EXERCISE.
Search the material for the word "Department" and report each line where it turns up.

RECORD EXTRACTS.
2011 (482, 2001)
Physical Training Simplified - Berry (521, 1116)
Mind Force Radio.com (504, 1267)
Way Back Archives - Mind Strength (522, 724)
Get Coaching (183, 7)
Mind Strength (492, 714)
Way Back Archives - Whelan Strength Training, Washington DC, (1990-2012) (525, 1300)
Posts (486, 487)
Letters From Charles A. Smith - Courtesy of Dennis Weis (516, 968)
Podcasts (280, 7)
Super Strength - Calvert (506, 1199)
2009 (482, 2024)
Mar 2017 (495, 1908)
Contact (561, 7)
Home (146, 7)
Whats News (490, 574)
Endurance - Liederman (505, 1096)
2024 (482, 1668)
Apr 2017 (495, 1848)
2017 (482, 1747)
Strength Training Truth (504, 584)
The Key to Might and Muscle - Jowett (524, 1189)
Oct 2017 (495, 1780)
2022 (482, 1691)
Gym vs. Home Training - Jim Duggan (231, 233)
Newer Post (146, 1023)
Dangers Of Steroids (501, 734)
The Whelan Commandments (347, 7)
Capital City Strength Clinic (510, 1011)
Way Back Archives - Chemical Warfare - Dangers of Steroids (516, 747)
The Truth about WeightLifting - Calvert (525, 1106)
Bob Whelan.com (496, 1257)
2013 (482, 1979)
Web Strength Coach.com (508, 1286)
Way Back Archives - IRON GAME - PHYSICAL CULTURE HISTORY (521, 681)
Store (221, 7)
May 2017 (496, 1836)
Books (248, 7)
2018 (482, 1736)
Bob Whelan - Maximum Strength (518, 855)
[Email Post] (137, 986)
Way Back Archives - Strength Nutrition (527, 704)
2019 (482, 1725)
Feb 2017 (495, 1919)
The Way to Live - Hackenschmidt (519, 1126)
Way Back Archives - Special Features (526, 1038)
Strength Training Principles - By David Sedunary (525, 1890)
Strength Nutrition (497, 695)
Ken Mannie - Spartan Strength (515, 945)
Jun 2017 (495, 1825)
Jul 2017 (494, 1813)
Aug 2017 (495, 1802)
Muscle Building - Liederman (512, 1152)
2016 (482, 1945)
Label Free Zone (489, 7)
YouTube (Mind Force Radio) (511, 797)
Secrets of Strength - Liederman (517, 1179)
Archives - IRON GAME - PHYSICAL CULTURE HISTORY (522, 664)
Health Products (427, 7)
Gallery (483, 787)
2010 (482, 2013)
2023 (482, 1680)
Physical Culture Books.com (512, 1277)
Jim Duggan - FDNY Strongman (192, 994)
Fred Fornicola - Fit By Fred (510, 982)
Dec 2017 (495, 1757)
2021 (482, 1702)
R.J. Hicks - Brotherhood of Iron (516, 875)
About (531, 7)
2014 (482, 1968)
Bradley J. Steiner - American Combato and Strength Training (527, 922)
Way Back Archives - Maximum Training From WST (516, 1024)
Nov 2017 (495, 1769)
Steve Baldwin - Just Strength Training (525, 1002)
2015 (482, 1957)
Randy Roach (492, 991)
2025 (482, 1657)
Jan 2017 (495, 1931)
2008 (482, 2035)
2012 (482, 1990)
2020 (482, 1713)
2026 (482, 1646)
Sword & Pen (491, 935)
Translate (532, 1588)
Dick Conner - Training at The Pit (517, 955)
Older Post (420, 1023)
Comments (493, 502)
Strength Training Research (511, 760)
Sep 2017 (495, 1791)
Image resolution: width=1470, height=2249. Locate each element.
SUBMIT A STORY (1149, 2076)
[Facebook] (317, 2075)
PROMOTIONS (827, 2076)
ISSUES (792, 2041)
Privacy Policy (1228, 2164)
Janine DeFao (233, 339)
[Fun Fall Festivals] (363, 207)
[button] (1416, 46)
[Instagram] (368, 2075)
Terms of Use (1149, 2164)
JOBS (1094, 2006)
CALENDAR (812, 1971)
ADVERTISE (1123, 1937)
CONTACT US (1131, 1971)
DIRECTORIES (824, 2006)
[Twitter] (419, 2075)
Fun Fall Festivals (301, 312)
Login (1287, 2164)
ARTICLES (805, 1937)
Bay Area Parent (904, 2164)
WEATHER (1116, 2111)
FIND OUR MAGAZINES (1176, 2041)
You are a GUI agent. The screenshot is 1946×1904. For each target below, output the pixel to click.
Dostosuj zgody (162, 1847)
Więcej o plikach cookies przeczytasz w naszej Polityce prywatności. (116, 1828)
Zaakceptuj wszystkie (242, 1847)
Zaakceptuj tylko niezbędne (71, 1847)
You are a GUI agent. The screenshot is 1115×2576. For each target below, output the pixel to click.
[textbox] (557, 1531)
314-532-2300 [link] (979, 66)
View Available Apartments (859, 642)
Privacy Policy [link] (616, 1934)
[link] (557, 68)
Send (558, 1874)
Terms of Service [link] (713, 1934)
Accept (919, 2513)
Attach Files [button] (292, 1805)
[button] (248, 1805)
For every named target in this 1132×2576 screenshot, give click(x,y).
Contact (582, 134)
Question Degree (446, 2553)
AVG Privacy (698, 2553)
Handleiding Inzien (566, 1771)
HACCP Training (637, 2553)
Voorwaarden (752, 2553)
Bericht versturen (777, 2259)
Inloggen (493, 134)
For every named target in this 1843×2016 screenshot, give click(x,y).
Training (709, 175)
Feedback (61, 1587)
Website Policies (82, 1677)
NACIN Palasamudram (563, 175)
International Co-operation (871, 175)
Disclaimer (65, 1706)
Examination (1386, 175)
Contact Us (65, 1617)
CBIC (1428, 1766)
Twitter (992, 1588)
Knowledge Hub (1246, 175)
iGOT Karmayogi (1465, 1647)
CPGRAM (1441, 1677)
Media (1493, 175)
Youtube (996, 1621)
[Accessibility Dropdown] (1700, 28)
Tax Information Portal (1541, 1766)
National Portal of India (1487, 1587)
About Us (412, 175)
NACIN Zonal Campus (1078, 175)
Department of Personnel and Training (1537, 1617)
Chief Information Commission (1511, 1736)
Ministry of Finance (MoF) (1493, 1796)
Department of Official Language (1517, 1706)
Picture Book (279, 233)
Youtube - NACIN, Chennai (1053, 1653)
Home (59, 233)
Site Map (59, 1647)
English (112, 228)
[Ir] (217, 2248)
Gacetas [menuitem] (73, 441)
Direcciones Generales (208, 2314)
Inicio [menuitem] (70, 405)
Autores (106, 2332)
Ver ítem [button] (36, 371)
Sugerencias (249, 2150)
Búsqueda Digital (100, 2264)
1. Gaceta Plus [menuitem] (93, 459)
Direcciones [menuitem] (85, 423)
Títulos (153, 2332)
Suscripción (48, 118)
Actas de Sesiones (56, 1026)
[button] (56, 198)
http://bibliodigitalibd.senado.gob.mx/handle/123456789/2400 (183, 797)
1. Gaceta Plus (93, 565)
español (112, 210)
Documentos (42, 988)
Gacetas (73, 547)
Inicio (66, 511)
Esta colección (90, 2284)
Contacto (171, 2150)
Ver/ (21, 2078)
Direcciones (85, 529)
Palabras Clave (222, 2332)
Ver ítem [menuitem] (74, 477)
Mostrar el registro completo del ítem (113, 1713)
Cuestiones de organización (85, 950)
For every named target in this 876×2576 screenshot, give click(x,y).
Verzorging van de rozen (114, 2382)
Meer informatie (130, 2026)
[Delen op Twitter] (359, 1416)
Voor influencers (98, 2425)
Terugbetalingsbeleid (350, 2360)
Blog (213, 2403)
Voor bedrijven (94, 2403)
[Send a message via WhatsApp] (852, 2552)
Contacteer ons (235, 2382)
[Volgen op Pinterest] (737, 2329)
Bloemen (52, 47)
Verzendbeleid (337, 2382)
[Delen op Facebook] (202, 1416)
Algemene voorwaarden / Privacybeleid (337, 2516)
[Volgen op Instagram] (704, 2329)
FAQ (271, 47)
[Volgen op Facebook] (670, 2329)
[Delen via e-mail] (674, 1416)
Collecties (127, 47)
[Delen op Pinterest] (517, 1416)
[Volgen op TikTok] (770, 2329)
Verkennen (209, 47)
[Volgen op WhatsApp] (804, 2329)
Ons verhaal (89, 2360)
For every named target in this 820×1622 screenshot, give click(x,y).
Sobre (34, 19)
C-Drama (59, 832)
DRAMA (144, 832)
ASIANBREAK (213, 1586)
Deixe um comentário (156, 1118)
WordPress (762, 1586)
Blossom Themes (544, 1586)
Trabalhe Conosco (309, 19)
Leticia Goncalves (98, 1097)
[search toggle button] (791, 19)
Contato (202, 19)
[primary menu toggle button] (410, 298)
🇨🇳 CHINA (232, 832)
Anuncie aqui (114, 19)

WRITTEN ANSWER.
Department of Personnel and Training (1537, 1617)
Department of Official Language (1517, 1706)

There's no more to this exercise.